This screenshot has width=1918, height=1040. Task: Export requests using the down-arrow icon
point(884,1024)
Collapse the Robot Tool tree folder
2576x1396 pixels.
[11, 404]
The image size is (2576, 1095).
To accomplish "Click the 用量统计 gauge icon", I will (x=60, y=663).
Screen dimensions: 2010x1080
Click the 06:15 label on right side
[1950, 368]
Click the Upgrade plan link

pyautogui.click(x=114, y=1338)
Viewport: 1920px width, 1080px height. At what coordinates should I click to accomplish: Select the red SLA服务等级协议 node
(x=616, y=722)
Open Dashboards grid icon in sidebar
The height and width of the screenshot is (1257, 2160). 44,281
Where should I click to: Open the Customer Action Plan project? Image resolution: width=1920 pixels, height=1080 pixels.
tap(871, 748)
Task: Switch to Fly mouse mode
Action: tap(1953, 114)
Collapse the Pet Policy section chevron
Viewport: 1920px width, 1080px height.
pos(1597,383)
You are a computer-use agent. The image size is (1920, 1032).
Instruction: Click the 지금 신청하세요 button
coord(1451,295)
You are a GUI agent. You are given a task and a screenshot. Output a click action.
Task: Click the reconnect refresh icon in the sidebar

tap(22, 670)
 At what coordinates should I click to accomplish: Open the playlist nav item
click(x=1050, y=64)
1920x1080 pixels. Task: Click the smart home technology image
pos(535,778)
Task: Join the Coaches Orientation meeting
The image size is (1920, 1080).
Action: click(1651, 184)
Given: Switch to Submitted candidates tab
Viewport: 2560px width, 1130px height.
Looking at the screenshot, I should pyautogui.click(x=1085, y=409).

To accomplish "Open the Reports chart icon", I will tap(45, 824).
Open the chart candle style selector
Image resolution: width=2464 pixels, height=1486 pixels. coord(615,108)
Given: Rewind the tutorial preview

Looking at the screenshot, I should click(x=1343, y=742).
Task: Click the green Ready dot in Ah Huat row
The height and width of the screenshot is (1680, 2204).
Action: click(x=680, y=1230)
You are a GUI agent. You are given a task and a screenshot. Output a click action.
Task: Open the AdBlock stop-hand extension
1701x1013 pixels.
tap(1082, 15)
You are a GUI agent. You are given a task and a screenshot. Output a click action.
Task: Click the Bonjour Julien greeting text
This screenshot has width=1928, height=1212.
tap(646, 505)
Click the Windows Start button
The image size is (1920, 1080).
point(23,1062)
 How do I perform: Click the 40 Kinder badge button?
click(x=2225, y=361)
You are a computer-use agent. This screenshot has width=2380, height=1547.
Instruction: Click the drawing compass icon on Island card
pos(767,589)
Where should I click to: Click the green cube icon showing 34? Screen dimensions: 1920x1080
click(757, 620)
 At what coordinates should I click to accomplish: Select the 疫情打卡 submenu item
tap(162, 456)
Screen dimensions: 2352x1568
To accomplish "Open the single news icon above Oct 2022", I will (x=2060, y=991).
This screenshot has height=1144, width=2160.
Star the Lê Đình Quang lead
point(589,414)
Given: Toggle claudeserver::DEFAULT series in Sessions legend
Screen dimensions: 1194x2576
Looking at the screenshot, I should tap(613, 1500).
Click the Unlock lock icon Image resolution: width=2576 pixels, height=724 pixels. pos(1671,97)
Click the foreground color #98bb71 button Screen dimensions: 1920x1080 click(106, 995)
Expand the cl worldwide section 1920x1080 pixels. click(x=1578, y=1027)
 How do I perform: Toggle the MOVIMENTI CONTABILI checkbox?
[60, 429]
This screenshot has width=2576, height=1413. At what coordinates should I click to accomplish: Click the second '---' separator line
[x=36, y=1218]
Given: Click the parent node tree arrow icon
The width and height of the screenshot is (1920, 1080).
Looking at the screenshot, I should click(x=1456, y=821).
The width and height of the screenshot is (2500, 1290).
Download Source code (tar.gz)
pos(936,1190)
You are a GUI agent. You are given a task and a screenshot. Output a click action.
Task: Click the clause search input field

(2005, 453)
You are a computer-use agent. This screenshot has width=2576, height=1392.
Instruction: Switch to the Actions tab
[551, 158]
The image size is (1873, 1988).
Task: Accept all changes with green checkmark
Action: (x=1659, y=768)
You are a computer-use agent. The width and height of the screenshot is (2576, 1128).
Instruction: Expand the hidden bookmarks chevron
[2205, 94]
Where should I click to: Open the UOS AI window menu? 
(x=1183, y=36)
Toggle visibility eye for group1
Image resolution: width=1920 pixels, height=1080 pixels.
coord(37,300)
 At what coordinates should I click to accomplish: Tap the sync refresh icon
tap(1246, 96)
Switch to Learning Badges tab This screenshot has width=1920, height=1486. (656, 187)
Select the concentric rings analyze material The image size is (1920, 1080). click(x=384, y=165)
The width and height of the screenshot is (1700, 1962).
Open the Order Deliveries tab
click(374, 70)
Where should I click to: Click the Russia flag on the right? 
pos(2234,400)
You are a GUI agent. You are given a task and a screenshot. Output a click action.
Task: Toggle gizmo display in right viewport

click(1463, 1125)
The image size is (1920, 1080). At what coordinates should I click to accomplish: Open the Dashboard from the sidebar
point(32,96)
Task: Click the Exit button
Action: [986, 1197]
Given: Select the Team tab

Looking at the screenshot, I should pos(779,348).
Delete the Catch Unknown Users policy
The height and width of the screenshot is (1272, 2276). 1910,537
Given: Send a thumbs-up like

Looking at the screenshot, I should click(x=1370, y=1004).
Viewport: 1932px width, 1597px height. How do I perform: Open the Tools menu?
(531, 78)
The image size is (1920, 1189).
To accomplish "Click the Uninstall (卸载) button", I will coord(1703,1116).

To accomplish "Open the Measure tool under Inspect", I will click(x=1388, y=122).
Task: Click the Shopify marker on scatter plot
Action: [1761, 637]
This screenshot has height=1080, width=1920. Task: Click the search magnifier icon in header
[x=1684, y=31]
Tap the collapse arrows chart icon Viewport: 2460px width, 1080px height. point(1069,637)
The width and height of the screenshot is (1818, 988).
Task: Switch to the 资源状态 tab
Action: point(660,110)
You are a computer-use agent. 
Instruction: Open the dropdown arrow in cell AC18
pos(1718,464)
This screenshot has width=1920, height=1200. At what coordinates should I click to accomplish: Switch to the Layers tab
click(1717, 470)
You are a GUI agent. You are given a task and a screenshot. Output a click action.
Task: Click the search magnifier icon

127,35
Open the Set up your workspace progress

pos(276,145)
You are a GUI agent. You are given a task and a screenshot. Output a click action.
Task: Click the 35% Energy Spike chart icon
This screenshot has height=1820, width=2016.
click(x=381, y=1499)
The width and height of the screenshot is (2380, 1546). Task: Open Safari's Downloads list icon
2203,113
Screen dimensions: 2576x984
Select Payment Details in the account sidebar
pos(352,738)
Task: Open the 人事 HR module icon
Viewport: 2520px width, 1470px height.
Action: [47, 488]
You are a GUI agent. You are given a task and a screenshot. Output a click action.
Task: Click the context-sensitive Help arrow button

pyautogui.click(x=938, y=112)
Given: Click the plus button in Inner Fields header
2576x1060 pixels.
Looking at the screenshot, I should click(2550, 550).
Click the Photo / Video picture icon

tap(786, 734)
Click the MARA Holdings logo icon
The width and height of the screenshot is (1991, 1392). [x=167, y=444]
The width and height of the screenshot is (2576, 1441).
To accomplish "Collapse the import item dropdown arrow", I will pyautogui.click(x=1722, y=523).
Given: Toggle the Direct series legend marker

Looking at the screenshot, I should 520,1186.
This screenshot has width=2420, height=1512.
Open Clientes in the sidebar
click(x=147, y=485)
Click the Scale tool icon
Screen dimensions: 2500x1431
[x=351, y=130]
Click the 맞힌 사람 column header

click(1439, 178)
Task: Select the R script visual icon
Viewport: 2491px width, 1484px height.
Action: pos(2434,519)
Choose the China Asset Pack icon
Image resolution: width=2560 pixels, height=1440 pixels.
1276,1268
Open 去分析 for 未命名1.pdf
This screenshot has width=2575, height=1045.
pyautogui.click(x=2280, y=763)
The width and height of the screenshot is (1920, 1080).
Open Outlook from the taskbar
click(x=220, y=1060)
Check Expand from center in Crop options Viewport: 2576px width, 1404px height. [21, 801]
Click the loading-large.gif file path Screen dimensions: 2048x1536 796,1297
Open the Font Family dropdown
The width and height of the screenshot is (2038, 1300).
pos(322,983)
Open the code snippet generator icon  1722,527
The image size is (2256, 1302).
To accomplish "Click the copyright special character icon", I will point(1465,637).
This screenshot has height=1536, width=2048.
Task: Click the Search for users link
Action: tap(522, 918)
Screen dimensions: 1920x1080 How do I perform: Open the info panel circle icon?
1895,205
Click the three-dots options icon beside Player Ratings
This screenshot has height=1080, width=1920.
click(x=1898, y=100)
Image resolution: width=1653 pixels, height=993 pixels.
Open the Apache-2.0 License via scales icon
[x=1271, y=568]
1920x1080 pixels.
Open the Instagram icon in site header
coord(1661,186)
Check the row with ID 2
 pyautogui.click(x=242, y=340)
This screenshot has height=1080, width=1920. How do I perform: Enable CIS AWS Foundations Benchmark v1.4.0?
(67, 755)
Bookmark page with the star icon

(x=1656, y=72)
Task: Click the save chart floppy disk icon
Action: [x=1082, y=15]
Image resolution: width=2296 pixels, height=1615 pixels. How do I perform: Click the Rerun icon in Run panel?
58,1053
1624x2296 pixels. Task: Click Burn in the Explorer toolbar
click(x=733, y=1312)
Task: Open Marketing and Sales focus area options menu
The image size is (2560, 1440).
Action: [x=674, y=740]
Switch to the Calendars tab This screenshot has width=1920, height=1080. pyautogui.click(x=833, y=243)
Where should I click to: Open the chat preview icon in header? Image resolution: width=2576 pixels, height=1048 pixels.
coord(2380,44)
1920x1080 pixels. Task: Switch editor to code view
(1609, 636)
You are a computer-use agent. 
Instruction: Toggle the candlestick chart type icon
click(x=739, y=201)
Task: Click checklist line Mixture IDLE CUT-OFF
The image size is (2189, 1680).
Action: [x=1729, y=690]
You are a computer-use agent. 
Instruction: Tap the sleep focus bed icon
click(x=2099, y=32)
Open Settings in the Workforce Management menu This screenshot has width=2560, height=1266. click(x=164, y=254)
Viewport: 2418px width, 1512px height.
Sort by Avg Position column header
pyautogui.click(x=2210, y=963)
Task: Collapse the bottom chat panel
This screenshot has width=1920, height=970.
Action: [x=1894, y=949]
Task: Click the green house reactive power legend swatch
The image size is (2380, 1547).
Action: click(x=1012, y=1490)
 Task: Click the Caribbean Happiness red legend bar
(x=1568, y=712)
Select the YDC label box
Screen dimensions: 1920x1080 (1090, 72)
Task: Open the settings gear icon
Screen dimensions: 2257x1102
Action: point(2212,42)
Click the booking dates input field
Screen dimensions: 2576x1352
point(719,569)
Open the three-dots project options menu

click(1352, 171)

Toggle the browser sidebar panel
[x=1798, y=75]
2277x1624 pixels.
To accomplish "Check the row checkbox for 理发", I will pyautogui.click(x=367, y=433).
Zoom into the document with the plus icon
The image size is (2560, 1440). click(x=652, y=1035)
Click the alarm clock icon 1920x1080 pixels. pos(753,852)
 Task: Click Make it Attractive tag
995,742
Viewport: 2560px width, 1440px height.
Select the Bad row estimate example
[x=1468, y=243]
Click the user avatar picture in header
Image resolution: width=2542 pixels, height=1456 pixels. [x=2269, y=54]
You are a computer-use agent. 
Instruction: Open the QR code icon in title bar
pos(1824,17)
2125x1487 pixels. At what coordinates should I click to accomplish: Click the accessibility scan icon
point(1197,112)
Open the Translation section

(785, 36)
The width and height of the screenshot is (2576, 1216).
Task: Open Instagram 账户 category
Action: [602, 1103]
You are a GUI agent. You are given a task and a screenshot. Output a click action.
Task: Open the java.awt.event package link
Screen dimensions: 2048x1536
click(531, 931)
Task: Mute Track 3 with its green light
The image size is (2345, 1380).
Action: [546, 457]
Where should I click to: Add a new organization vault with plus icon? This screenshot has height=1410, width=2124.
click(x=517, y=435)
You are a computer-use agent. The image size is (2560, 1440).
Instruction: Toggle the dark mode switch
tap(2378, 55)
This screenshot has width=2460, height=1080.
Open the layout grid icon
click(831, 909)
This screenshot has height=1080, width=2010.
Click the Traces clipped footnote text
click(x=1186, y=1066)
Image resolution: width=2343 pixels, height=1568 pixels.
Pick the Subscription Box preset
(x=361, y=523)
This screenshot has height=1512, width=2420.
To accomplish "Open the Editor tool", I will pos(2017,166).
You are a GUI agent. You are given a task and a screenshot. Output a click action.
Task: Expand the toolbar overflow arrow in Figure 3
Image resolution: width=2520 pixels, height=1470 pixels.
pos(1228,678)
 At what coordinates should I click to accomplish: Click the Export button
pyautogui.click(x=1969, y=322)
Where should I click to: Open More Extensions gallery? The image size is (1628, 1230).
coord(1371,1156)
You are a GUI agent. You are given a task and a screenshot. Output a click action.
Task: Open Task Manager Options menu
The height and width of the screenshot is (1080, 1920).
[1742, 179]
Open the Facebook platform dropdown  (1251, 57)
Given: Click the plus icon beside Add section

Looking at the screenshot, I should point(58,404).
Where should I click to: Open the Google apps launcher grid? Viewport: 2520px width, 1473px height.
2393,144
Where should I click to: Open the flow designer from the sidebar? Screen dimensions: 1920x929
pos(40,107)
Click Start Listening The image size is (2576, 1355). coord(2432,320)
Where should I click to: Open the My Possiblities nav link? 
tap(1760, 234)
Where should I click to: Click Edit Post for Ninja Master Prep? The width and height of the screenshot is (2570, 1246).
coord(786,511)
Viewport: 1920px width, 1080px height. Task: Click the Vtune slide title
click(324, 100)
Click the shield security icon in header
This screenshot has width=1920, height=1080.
◆ ◆ ◆ ◆ ◆ ◆ ◆
■ **ACTION ITEM**:
From the records above, reproduce exactly the lines from the one with "Given: Click the plus button" to the one with "Open the Font Family dropdown", both included, and no others.

■ **ANSWER SPACE**:
Given: Click the plus button in Inner Fields header
2576x1060 pixels.
Looking at the screenshot, I should click(2550, 550).
Click the Photo / Video picture icon

tap(786, 734)
Click the MARA Holdings logo icon
The width and height of the screenshot is (1991, 1392). [x=167, y=444]
The width and height of the screenshot is (2576, 1441).
To accomplish "Collapse the import item dropdown arrow", I will pyautogui.click(x=1722, y=523).
Given: Toggle the Direct series legend marker

Looking at the screenshot, I should 520,1186.
This screenshot has width=2420, height=1512.
Open Clientes in the sidebar
click(x=147, y=485)
Click the Scale tool icon
Screen dimensions: 2500x1431
[x=351, y=130]
Click the 맞힌 사람 column header

click(1439, 178)
Task: Select the R script visual icon
Viewport: 2491px width, 1484px height.
Action: pos(2434,519)
Choose the China Asset Pack icon
Image resolution: width=2560 pixels, height=1440 pixels.
1276,1268
Open 去分析 for 未命名1.pdf
This screenshot has width=2575, height=1045.
pyautogui.click(x=2280, y=763)
The width and height of the screenshot is (1920, 1080).
Open Outlook from the taskbar
click(x=220, y=1060)
Check Expand from center in Crop options Viewport: 2576px width, 1404px height. [21, 801]
Click the loading-large.gif file path Screen dimensions: 2048x1536 796,1297
Open the Font Family dropdown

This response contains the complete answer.